**EXERCISE DESCRIPTION**: Reproduce exactly the lines below from the one containing "Volver arriba (640, 1605)" through the one containing "[Suscribirse] (1215, 1219)", including both, and nothing else.

(Data extracted from a collection)
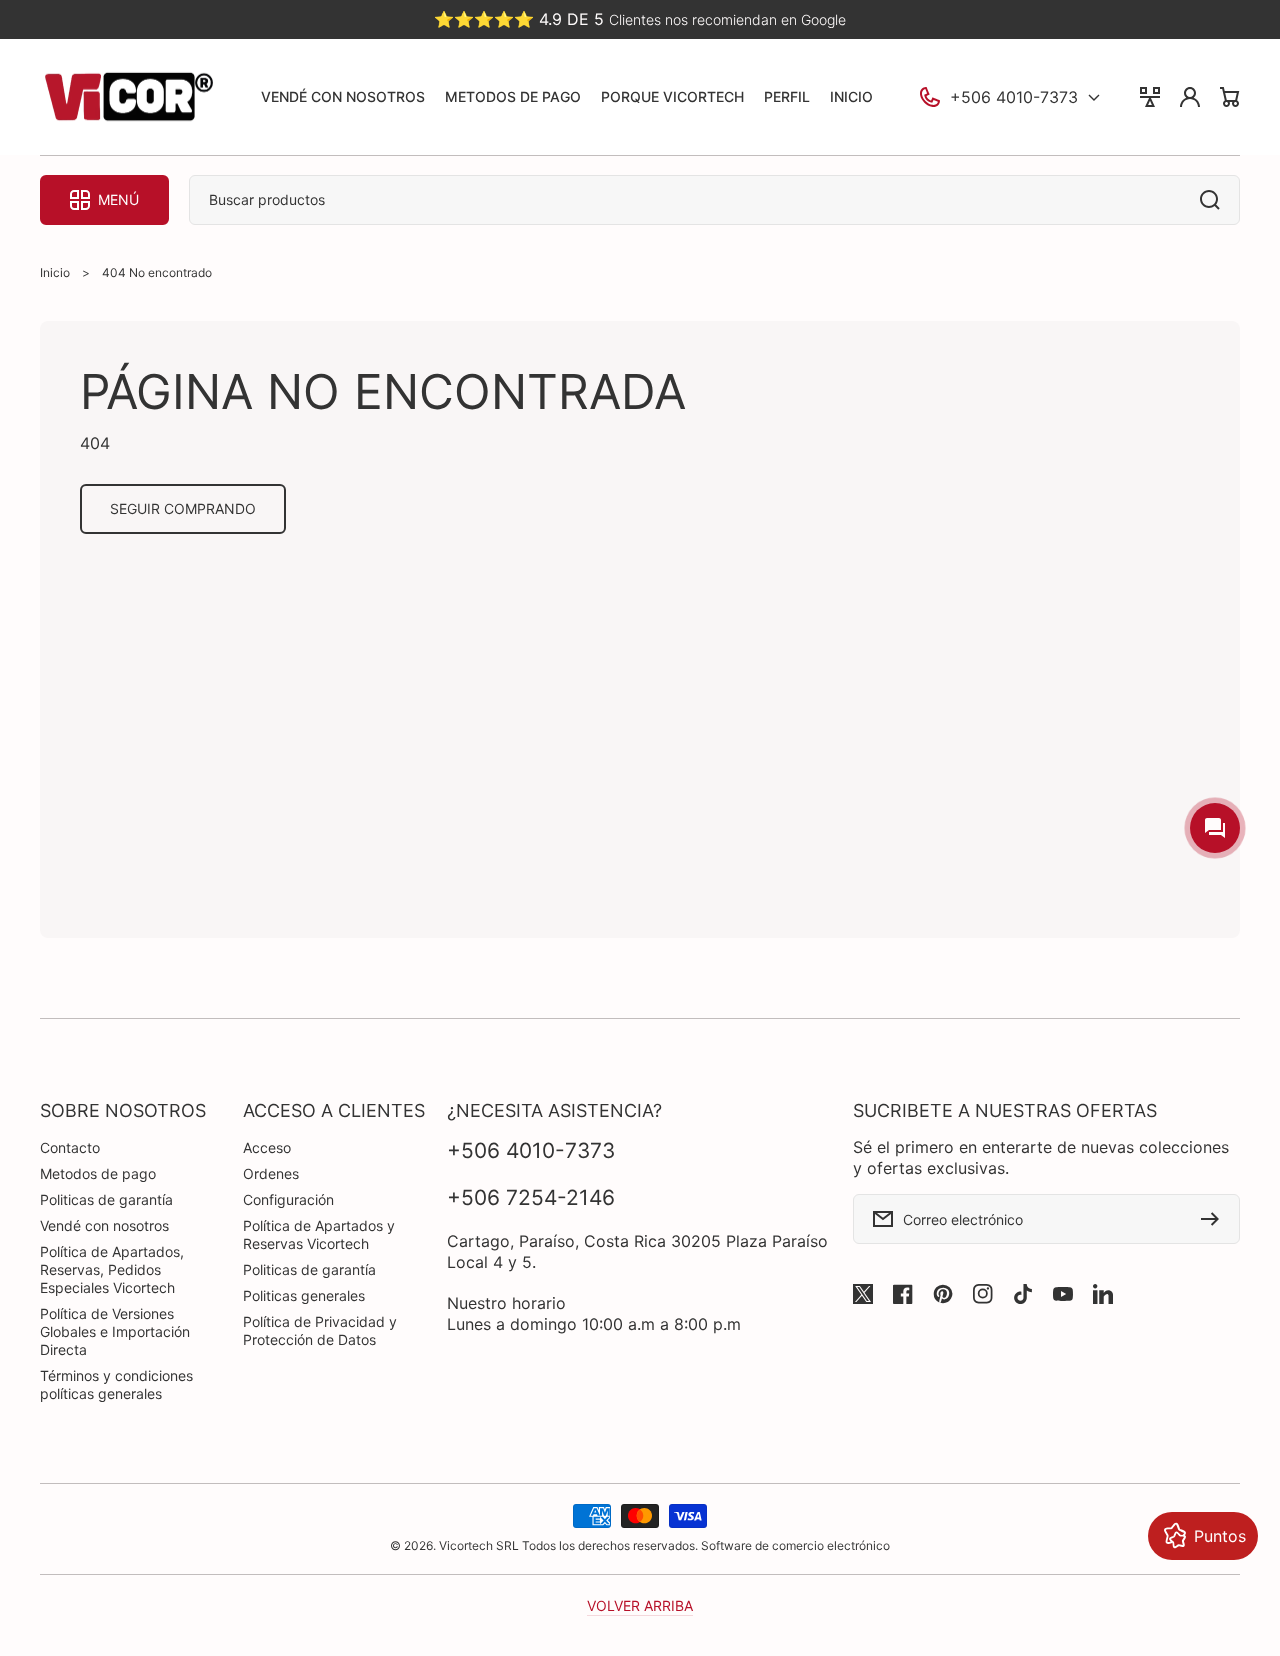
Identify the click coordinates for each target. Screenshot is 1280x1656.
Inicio (55, 272)
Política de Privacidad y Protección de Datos (320, 1330)
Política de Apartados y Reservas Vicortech (319, 1234)
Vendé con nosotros (104, 1225)
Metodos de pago (98, 1173)
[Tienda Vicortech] (128, 97)
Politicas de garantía (106, 1199)
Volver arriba (640, 1605)
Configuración (288, 1199)
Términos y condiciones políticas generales (116, 1384)
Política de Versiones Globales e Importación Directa (115, 1331)
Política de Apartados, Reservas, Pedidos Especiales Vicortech (112, 1269)
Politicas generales (304, 1295)
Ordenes (271, 1173)
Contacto (70, 1147)
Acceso (267, 1147)
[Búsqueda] (1215, 200)
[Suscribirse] (1215, 1219)
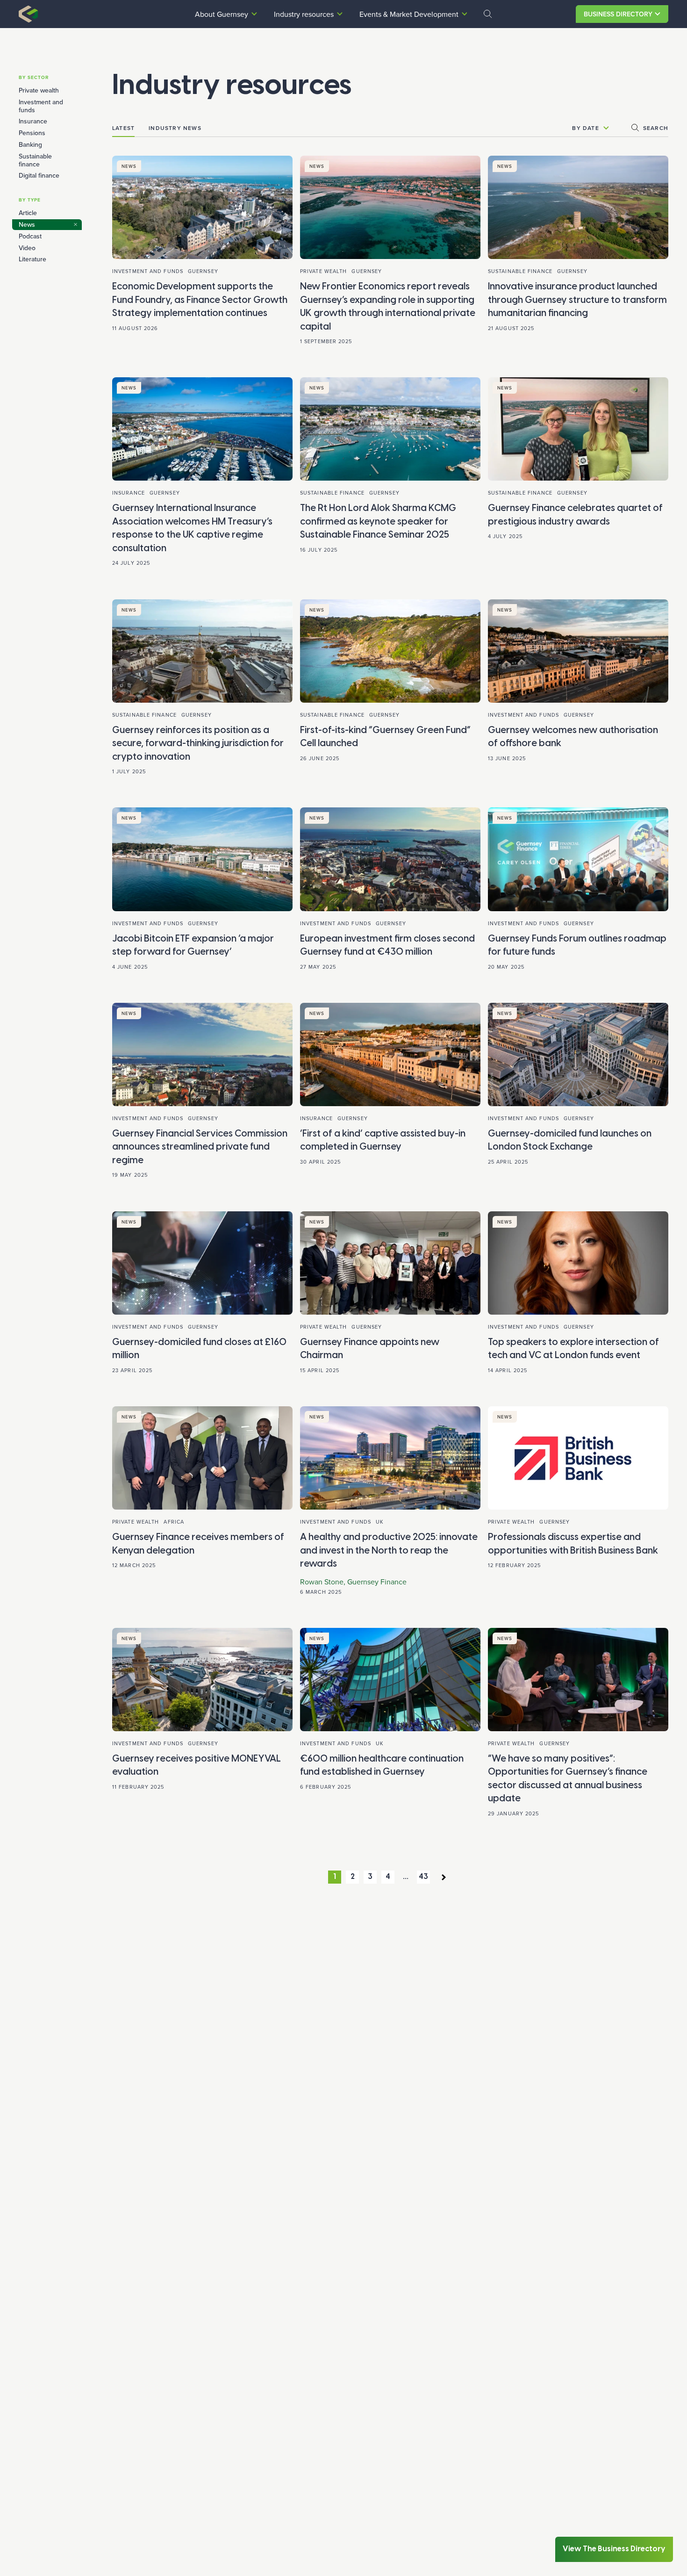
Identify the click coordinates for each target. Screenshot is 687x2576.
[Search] (488, 14)
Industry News (175, 128)
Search (655, 128)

**RESPONSE AREA**:
Volver arriba (640, 1605)
Configuración (288, 1199)
Términos y condiciones políticas generales (116, 1384)
Política de Versiones Globales e Importación Directa (115, 1331)
Política de Apartados, Reservas, Pedidos Especiales Vicortech (112, 1269)
Politicas generales (304, 1295)
Ordenes (271, 1173)
Contacto (70, 1147)
Acceso (267, 1147)
[Búsqueda] (1215, 200)
[Suscribirse] (1215, 1219)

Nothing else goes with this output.